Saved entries
* * *
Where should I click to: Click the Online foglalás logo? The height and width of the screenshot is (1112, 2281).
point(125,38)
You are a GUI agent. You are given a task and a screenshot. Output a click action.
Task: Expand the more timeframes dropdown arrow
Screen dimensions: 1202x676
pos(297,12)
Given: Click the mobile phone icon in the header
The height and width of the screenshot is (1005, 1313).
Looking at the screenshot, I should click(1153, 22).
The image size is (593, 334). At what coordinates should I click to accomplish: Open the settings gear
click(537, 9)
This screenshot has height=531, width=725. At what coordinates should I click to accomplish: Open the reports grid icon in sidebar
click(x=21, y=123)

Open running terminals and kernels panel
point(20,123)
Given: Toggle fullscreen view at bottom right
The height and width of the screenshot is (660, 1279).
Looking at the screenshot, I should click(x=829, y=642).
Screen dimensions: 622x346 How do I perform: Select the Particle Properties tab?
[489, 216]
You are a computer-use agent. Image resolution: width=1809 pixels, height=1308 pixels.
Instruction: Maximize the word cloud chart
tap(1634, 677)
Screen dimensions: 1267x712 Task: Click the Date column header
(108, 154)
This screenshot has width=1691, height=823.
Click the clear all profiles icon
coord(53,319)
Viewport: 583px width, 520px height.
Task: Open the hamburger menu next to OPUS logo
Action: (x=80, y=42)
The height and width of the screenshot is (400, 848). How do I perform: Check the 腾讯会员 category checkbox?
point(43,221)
* * *
Line by line, reproduce the data exactly as given.

[Result]
Where should I click to: Click the Online foglalás logo? The height and width of the screenshot is (1112, 2281).
point(125,38)
You are a GUI agent. You are given a task and a screenshot. Output a click action.
Task: Expand the more timeframes dropdown arrow
Screen dimensions: 1202x676
pos(297,12)
Given: Click the mobile phone icon in the header
The height and width of the screenshot is (1005, 1313).
Looking at the screenshot, I should click(1153, 22).
The image size is (593, 334). At what coordinates should I click to accomplish: Open the settings gear
click(537, 9)
This screenshot has height=531, width=725. At what coordinates should I click to accomplish: Open the reports grid icon in sidebar
click(x=21, y=123)

Open running terminals and kernels panel
point(20,123)
Given: Toggle fullscreen view at bottom right
The height and width of the screenshot is (660, 1279).
Looking at the screenshot, I should click(x=829, y=642).
Screen dimensions: 622x346 How do I perform: Select the Particle Properties tab?
[489, 216]
You are a computer-use agent. Image resolution: width=1809 pixels, height=1308 pixels.
Instruction: Maximize the word cloud chart
tap(1634, 677)
Screen dimensions: 1267x712 Task: Click the Date column header
(108, 154)
This screenshot has width=1691, height=823.
Click the clear all profiles icon
coord(53,319)
Viewport: 583px width, 520px height.
Task: Open the hamburger menu next to OPUS logo
Action: (x=80, y=42)
The height and width of the screenshot is (400, 848). How do I perform: Check the 腾讯会员 category checkbox?
point(43,221)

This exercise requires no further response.